INSTRUCTIONS TO FOLLOW
List each line below that contains the string "arrow". Case counts.
* * *
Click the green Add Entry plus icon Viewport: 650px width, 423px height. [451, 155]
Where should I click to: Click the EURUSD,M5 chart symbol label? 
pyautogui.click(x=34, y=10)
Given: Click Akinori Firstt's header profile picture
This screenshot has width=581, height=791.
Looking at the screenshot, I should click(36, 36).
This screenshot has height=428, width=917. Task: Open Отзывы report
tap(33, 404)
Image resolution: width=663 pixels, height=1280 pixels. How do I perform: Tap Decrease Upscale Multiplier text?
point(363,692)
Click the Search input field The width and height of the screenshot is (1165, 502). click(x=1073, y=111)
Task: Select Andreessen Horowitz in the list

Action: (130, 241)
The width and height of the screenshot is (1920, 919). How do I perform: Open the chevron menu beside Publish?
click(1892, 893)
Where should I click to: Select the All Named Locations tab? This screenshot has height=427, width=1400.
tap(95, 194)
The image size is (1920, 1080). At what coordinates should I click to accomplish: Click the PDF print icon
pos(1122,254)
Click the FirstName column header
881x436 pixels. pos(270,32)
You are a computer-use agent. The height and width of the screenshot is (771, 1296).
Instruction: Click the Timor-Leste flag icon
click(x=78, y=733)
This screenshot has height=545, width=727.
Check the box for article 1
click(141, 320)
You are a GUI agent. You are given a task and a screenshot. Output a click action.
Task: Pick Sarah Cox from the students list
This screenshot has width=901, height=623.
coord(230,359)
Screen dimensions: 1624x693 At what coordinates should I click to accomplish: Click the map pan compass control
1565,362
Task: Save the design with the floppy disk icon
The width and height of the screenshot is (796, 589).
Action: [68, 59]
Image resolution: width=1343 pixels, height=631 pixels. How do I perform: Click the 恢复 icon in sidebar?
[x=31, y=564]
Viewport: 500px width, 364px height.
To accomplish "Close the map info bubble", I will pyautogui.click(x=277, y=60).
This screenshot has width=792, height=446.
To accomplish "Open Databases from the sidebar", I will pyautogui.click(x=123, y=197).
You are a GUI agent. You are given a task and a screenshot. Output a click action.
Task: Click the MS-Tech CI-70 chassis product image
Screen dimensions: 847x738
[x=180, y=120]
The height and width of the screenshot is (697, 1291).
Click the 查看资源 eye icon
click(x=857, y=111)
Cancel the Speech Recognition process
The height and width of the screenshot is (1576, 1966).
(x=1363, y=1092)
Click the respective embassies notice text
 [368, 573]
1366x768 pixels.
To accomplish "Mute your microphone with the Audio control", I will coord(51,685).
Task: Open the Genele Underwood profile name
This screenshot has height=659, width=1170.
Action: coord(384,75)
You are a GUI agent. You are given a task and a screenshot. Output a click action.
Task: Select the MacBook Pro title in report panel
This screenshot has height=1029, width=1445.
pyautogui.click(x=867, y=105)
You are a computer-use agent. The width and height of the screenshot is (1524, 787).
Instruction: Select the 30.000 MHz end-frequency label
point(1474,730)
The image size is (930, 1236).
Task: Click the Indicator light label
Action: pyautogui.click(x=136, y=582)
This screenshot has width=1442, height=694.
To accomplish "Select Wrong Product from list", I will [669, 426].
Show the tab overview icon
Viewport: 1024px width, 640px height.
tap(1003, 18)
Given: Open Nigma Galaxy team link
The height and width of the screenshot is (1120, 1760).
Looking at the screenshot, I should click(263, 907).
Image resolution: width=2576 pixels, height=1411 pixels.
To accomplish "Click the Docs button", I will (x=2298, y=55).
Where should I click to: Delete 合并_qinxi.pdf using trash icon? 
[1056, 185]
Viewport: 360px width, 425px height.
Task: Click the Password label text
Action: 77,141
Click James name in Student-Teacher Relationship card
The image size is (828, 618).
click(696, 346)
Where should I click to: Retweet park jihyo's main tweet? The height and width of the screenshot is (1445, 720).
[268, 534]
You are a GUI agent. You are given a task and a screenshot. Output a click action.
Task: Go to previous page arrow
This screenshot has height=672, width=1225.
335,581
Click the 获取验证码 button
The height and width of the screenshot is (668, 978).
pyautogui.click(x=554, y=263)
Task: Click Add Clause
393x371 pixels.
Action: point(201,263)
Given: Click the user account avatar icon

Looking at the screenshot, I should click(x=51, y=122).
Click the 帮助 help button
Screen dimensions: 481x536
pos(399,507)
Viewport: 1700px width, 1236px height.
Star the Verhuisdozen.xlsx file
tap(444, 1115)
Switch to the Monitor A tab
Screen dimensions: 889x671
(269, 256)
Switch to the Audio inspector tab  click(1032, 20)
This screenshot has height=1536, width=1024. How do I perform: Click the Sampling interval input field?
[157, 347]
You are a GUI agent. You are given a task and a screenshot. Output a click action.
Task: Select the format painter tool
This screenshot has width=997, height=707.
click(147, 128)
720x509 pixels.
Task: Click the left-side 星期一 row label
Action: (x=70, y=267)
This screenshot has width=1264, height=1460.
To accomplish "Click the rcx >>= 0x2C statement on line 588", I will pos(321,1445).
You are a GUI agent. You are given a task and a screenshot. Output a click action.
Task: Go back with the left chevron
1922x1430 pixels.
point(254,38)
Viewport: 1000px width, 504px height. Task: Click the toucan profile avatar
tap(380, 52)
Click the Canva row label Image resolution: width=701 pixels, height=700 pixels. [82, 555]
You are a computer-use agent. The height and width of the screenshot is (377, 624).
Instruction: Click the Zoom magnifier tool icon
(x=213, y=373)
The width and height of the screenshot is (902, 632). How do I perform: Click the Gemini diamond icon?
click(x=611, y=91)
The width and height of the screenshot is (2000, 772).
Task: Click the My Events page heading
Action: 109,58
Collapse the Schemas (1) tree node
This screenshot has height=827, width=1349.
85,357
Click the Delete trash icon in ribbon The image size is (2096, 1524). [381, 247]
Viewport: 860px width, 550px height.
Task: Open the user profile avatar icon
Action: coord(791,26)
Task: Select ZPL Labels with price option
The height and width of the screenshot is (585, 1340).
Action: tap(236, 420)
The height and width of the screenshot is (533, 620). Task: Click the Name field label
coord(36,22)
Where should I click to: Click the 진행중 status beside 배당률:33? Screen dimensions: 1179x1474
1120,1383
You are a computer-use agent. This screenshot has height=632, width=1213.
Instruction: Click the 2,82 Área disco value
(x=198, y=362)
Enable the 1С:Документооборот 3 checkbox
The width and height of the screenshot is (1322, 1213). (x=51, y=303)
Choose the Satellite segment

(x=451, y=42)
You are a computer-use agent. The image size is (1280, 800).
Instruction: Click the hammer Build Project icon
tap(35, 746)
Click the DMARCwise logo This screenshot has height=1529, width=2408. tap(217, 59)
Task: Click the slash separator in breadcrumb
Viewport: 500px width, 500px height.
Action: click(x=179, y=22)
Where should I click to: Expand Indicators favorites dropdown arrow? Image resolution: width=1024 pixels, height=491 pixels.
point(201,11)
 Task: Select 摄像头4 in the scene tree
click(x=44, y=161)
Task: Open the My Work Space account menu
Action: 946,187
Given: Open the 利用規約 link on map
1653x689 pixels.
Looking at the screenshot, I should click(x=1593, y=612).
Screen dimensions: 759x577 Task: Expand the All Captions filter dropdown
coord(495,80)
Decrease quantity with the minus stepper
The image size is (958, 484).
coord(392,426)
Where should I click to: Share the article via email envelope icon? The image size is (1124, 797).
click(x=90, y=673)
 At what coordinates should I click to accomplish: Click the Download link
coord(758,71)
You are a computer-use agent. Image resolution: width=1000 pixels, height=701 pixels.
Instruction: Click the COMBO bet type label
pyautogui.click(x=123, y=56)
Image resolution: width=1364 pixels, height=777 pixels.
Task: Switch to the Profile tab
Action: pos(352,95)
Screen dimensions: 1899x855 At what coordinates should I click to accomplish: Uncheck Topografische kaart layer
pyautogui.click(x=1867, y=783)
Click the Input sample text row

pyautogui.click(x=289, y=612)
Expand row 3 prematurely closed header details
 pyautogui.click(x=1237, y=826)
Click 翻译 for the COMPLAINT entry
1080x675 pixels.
* * *
SOLUTION TO THE PROBLEM
Task: Go to previous page arrow
Where should I click to: Expand Indicators favorites dropdown arrow? Image resolution: width=1024 pixels, height=491 pixels.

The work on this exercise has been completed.